I sent him an e-mail about how marriages should be "between a man and a woman" and that a man leaves his mother and father and cleaves to his wife. If you put four more people into the equation (2 sets of parents), this would make things more than complicated. I gave him I Corinthians 13. He didn't bother, kept on publicly humiliating her until she, in his mind, gave into his desires. But she still didn't reprimand him publicly. And he wasn’t calling her until she agreed with him; otherwise he was going to keep humiliating her.

She thought a couple's problems should be resolved between the couple, not in public. On his last insult he posted about her, I told him that he should learn to resolve his problems with his significant other in private with her only. I think one should learn that by the time he’s 34 or 35 (his age). And though she was in her mid-20s, she was more mature, and responsible than he was.

It's no place of other people to judge a wonderful girl who didn't defend herself, who didn't respond to any nasty comments of his or others because she was more honorable than he was. I was not happy that he was hurting, harassing my cousin in public like this, and he wasn't the only man in the world for her. You better believe I opened my big American mouth. Women aren't there for men to abuse, or get in a desired mold by their men. She was more than generous to him by telling him that she would take care of them if they were ill, old and in need of help. But it was unfair of him to demand her youth to be spent on caring, no, being a maid to his parents.

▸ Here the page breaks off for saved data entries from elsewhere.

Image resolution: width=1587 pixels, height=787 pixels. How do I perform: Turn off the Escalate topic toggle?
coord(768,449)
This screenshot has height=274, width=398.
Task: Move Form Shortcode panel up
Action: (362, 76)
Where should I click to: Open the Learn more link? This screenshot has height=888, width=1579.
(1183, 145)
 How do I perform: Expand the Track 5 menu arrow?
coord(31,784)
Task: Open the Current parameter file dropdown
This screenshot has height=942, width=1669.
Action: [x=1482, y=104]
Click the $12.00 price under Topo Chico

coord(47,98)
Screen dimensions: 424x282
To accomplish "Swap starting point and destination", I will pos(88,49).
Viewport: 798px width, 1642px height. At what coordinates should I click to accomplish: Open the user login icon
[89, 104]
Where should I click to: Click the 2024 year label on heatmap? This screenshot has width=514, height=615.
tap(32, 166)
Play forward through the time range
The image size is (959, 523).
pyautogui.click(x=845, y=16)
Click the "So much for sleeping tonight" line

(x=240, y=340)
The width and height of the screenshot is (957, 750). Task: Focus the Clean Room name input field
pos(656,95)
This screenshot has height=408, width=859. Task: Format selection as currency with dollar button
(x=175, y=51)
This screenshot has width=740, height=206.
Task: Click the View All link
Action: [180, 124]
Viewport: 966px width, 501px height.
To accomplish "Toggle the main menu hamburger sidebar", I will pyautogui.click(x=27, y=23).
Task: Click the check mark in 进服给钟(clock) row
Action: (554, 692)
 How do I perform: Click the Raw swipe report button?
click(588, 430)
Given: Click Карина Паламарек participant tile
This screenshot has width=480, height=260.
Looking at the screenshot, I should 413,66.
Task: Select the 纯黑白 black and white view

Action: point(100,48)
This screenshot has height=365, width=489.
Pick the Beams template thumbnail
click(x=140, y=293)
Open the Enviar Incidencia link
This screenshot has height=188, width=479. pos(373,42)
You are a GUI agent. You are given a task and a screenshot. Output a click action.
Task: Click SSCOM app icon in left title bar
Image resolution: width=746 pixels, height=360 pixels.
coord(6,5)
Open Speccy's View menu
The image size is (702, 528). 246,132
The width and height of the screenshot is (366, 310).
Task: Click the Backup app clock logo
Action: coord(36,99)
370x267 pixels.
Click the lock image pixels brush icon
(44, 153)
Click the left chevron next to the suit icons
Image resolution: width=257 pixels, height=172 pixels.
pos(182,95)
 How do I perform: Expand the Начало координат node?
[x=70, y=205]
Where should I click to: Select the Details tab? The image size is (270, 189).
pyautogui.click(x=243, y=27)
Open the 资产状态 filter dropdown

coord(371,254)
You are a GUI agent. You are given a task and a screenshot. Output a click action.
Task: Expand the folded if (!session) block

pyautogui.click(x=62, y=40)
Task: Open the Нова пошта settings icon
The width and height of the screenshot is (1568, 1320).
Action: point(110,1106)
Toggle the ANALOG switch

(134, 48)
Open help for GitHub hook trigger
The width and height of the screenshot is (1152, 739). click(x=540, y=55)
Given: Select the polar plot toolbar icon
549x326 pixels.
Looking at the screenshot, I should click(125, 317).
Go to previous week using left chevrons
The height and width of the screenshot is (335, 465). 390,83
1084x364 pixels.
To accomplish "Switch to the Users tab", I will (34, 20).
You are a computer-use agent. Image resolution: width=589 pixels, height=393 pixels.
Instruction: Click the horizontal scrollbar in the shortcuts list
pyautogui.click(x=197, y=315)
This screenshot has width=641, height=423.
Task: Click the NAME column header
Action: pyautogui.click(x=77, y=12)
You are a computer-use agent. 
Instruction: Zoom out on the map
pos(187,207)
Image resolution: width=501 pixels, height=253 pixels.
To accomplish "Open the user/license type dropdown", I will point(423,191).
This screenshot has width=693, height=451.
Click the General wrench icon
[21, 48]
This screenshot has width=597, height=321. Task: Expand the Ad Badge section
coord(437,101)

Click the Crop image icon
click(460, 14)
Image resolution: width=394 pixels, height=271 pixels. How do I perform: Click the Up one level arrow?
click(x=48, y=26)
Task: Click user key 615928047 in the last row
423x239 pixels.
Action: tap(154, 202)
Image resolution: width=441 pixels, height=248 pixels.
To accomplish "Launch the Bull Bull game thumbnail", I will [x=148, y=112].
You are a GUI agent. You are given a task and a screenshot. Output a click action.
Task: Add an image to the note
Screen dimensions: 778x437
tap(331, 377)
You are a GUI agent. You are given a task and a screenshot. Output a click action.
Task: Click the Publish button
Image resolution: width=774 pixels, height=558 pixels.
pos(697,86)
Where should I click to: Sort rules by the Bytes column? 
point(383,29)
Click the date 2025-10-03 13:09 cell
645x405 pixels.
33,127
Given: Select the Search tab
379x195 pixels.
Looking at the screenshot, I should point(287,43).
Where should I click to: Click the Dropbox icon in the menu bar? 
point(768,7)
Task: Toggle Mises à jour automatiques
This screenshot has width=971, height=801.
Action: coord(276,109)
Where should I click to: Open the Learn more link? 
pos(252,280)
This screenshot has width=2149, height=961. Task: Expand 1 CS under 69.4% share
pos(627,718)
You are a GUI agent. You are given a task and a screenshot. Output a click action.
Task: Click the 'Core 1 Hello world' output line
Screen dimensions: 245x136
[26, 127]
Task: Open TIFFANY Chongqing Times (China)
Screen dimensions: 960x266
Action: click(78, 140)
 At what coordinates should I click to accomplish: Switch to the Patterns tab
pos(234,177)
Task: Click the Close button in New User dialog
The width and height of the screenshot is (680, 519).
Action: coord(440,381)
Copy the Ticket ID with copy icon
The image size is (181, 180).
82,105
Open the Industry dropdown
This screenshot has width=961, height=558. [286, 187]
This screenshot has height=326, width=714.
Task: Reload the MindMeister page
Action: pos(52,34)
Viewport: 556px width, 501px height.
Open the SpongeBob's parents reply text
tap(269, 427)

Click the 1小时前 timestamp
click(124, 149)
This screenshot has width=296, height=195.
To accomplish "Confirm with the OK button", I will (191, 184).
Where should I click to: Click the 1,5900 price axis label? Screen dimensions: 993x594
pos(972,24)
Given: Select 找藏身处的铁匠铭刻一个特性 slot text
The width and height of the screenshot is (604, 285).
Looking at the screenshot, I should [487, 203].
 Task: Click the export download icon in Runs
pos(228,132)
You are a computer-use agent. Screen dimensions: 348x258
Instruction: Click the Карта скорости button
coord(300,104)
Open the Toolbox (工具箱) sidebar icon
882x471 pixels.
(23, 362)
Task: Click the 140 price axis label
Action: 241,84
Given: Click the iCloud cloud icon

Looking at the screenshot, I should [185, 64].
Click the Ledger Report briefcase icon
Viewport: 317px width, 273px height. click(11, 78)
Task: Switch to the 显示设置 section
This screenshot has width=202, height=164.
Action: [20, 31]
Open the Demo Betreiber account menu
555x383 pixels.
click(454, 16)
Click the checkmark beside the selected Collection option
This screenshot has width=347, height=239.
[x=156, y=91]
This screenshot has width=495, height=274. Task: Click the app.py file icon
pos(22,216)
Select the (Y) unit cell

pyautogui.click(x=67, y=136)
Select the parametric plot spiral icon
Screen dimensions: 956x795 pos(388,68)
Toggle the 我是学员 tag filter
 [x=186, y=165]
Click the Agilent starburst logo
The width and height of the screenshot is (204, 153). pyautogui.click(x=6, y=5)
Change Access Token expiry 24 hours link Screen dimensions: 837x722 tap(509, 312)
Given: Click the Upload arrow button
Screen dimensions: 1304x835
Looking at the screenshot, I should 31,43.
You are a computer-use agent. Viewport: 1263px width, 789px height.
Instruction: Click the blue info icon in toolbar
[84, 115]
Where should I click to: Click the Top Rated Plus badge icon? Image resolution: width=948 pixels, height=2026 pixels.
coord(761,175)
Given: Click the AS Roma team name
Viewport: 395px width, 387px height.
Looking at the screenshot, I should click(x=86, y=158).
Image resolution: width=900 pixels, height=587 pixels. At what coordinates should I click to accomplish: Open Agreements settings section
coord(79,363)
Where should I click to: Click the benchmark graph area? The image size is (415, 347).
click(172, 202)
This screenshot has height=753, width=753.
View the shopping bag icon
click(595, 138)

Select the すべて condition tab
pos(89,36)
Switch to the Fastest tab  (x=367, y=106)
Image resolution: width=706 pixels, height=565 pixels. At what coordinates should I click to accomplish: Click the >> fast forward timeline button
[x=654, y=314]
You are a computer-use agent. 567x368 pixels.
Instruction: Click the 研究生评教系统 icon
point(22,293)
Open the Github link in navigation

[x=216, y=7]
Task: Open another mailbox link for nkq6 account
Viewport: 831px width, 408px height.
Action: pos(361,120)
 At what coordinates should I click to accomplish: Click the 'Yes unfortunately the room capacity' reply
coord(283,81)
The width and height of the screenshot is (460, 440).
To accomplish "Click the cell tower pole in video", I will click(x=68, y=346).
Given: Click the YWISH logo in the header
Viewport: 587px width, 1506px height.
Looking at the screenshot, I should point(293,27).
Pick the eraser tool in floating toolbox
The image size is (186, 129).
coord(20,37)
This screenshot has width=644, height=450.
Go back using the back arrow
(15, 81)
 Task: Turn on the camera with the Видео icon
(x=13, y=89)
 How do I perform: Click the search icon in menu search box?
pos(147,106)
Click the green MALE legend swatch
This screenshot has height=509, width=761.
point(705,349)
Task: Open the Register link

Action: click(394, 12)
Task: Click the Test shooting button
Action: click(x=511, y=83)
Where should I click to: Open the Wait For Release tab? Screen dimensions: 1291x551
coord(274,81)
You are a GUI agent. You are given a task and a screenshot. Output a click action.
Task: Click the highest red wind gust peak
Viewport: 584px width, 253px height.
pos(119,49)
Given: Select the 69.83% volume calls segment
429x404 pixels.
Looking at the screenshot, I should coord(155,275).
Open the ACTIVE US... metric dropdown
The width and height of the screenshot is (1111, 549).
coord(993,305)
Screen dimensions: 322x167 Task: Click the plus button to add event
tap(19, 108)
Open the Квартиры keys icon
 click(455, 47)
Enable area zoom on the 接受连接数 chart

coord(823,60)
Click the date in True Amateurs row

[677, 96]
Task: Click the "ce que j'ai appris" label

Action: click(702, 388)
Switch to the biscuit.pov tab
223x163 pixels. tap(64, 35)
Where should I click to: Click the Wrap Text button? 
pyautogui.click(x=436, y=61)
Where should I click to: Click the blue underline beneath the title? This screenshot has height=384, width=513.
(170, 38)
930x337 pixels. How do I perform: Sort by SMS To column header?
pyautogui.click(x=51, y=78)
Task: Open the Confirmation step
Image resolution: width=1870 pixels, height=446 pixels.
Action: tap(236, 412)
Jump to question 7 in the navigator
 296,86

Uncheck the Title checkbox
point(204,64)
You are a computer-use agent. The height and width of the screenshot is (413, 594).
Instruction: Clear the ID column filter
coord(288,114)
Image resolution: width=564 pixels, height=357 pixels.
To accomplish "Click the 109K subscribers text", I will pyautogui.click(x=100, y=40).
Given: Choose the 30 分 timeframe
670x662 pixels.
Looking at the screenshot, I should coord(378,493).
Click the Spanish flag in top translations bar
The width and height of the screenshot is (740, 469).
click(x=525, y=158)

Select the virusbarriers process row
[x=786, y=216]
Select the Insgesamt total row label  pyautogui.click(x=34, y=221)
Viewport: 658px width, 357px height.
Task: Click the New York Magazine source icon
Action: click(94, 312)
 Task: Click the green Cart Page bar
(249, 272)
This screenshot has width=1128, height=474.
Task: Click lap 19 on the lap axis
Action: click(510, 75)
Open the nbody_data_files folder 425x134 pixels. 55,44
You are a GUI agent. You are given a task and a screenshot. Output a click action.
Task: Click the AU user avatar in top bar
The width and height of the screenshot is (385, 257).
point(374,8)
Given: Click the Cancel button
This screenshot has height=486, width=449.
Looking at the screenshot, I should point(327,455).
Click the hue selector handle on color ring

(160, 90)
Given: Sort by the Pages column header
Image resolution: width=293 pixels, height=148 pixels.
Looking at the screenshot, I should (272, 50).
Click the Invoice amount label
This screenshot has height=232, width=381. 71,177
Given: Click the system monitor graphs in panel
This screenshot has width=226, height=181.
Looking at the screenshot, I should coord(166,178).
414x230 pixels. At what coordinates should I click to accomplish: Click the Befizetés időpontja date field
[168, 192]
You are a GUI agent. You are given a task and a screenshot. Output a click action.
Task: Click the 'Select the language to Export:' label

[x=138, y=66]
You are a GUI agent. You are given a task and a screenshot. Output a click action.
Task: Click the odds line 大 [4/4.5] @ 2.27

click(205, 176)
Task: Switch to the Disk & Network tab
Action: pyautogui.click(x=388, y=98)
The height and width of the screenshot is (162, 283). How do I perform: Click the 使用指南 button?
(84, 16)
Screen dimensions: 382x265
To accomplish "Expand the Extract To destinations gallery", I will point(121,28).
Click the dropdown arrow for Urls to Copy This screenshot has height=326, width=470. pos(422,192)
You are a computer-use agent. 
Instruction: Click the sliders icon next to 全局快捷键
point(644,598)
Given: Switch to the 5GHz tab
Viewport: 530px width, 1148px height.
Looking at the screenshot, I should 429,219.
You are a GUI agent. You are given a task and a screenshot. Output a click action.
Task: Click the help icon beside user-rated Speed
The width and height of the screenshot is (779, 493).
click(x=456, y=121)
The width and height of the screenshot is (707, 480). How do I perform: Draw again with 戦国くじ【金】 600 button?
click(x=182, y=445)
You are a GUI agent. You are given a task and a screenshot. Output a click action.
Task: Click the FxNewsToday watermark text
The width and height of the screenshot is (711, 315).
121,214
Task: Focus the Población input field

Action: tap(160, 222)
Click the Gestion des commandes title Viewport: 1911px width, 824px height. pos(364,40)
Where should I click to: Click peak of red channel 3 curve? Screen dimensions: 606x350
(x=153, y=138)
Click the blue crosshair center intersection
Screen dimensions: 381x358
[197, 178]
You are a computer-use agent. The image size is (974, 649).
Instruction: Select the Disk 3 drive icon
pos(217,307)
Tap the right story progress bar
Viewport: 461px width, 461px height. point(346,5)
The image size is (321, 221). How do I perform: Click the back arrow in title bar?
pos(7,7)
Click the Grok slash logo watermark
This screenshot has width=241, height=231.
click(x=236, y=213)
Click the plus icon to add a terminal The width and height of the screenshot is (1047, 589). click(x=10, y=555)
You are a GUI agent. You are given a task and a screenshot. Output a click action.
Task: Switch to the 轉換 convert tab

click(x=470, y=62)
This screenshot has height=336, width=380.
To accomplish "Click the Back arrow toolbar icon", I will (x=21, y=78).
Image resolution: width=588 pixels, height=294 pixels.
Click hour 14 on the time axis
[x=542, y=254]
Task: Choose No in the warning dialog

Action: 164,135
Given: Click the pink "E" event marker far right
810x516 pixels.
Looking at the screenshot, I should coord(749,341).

Boy, he just opened his great big mouth, that he would go fuck "Virgin Mary" (assuming that insult meant for me, though I'm not a Catholic, it's no secret that I love Jesus), and all of Jesus' family, and etc. etc. Upon seeing this, my cousin, and my aunt called his parents, told them the engagement was off, they could come and collect the ring, necklace and a few knickknacks they gifted her, and they paid for their gas, and dare he not insult Jesus or his mother (bless her little heart!) And she said they brought cookies when they came over which she said the ring she purchased for him would amply cover the cost of their cookies. My cousin told her parents “don’t you dare to bring the ring I’ve purchased back to me, or any gift that we have given you. We’re not simple! If you should bring them back to us, I will burn them in that stove before everyone’s eyes!”

My aunt said that she wants her daughter to be happy, not a subservient. She was livid, "this girl has been running the whole ranch here! She runs the vineyard, 175 acres! Not to mention the cherry orchards, and cotton fields, and sugar beets. She gets the workers to prune, care and take care of the whole place. She drives the tractors, collects the workers, pays them, sell the grapes, cherries, cotton, and the sugar beets! She haggles the prices, takes her father to the hospital for his heart problem, and she is one of the kindest people around! This young woman does the work of 10 grown men! I would die before I make her take orders from an ass like him!" Her father was right with her.

"This is my baby!" he said, "I wouldn't let her cry when she was a child, and this jerk made my baby cry! And for what? Public humiliation? She deserves better."

And so she does. She said that she wouldn't respond to him in public in any way. She was better than that. She had her standards even if he didn't. She said, "What makes me sad that he stole five months from me. I can never replace that. But I am happy that it could have been 5 years. That would have been worse. Isn't life cruel in that way anyway? Gives you the exam first, then the lesson? I'm glad my lesson only lasted five months, and I guess I made the best of my tuition."

It may sound odd to someone to hear how close one can be to a cousin where in the society we live not even the siblings are close. But, that's not true for me. God, family, republic. She's back being single again, and happy. Taking a break, studying, reading, and pruning the vineyard; enjoying the love and support of her parents. I will always love her. You’re mature to not to respond, but, my typing fingers have an itch, and only getting the story out would get rid of it. You’re sweet, beautiful, thoughtful, and wonderful. I’m lucky to have you in my family! Love you Meryem!